原文:
####################
シャネルのマトラッセって一番小さいものでも90万円くらいしますからね。さすがに『そんな高価なものはさすがにいただけません。本当にごめんなさい』って震えながら断ったんです」

 だが、岩本さんは断り切れずに数多くのブランド品を義母からプレゼントされており、自宅の押し入れは埋まりつつあるという。

「ほとほと困っています。着たくないなら売っちゃえば?ってよく言われるんですが、忘れた頃に義母から『この前あげたジャケット、着てる?』ってチェックのLINEが来るんです。ジャケットやバッグは娘や夫の誕生日にちょっとイイお店にごはんを食べに行くときに使って、まるでアリバイ写真のような写真を送るようにしています」

もっとも困るプレゼントはスカーフ

 こうしたプレゼントの中で、もっとも困るものがあると岩本さんは苦笑する。

「スカーフですね。義母はエルメスなどのブランド物のスカーフを何十枚も持っていて、それを帰省のたびに私にプレゼントしてきます。でも、スカーフなんて今どきの30~40代の女性って使わないじゃないですか。ハンカチにするわけにもいかないし……」

 このプレゼント攻勢については旦那も呆れ顔だ。何度か旦那から義母に「もう置き場もないし、久美子も好きな服を買ってるから」と説得したのだが、義母は一向に聞く耳を持たないという。
####################
データ記録:
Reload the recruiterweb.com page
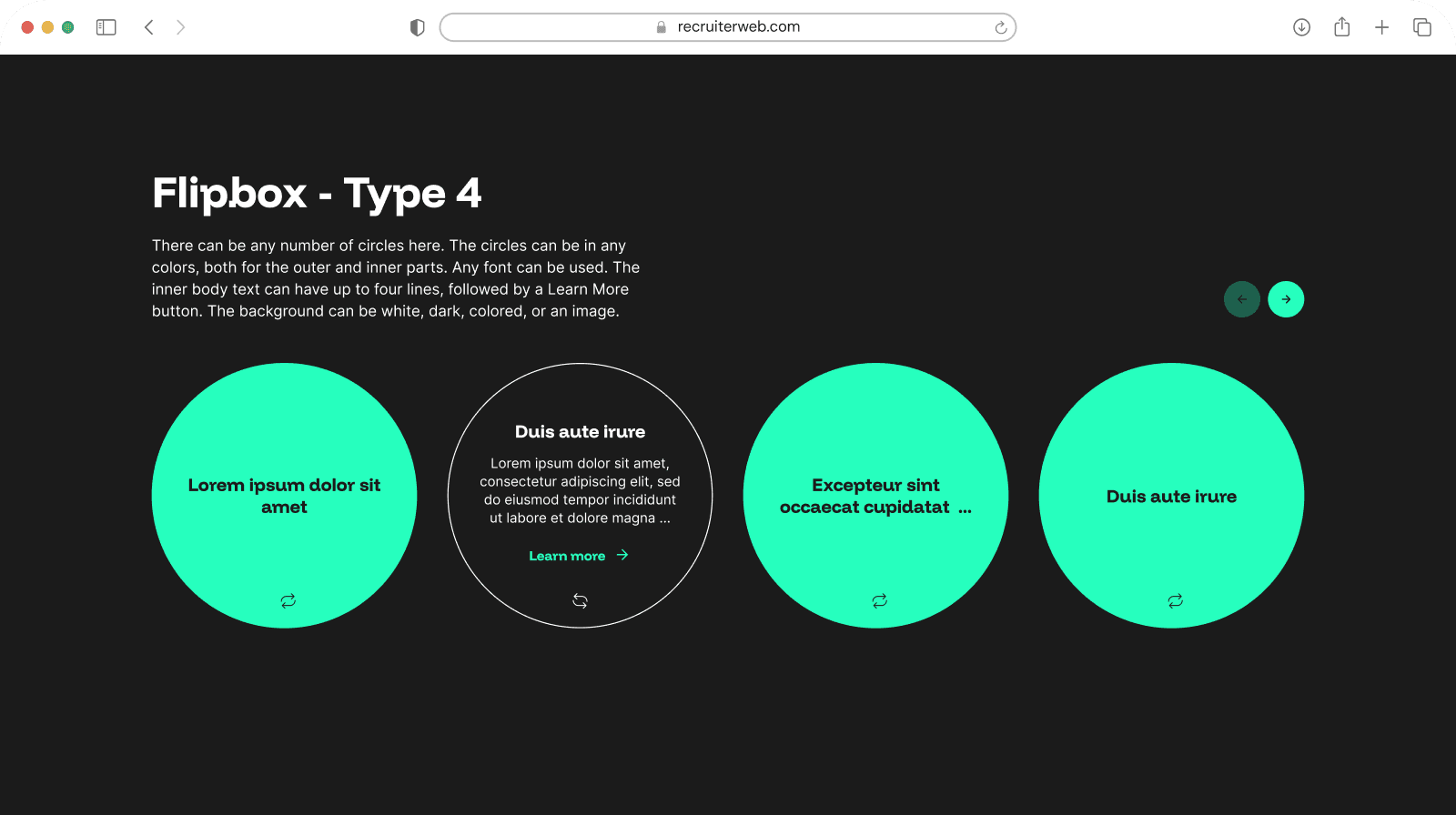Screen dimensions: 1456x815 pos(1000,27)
####################
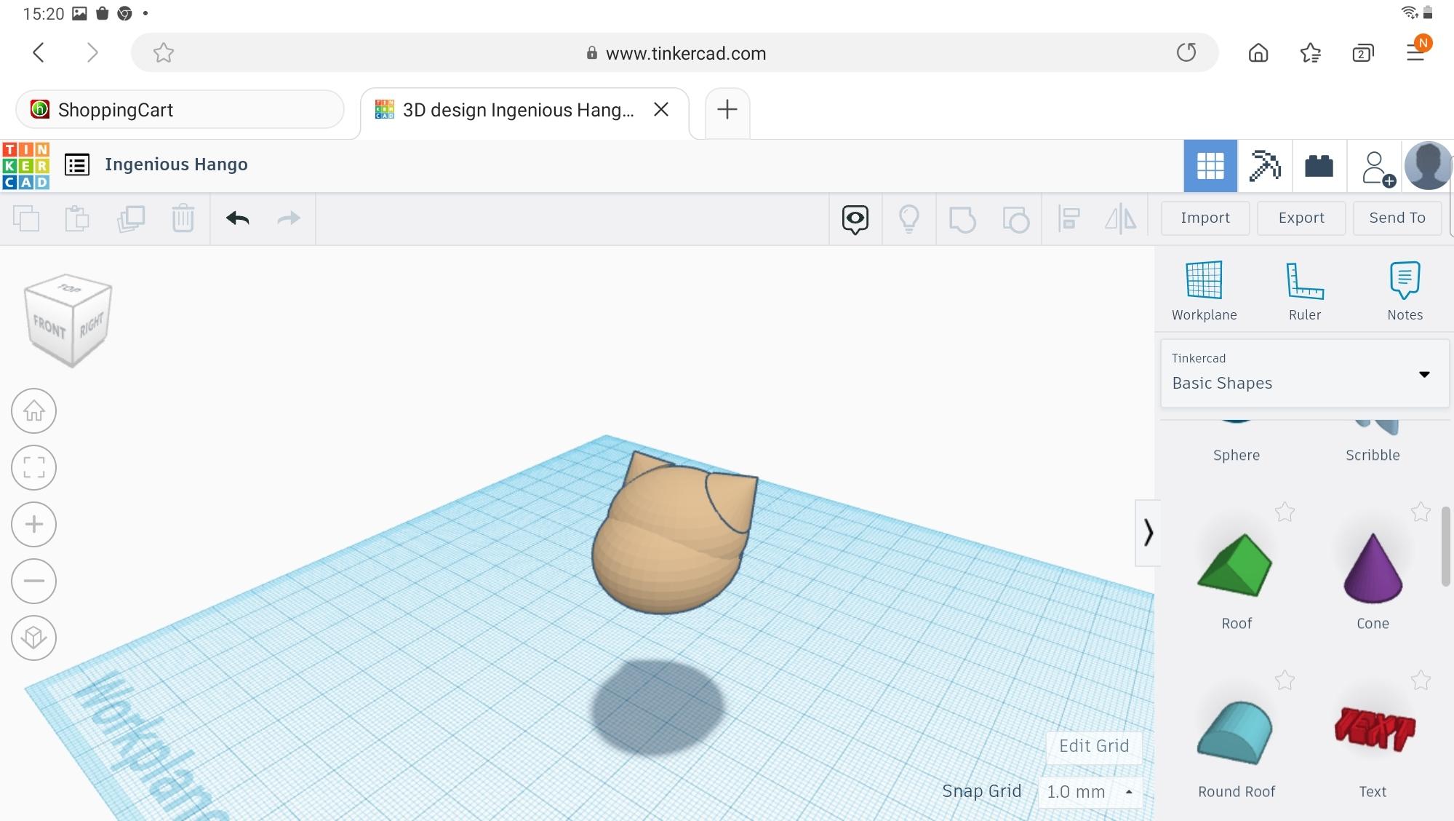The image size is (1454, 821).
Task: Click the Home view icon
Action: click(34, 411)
####################
原文のうち、「もっとも困るプレゼントはスカーフ」という語句を含む箇所から書き始め、「するわけにもいかないし……」」まで写したところで止めよ。一字も変えずに書き写すこと。

課題結果:
もっとも困るプレゼントはスカーフ

 こうしたプレゼントの中で、もっとも困るものがあると岩本さんは苦笑する。

「スカーフですね。義母はエルメスなどのブランド物のスカーフを何十枚も持っていて、それを帰省のたびに私にプレゼントしてきます。でも、スカーフなんて今どきの30~40代の女性って使わないじゃないですか。ハンカチにするわけにもいかないし……」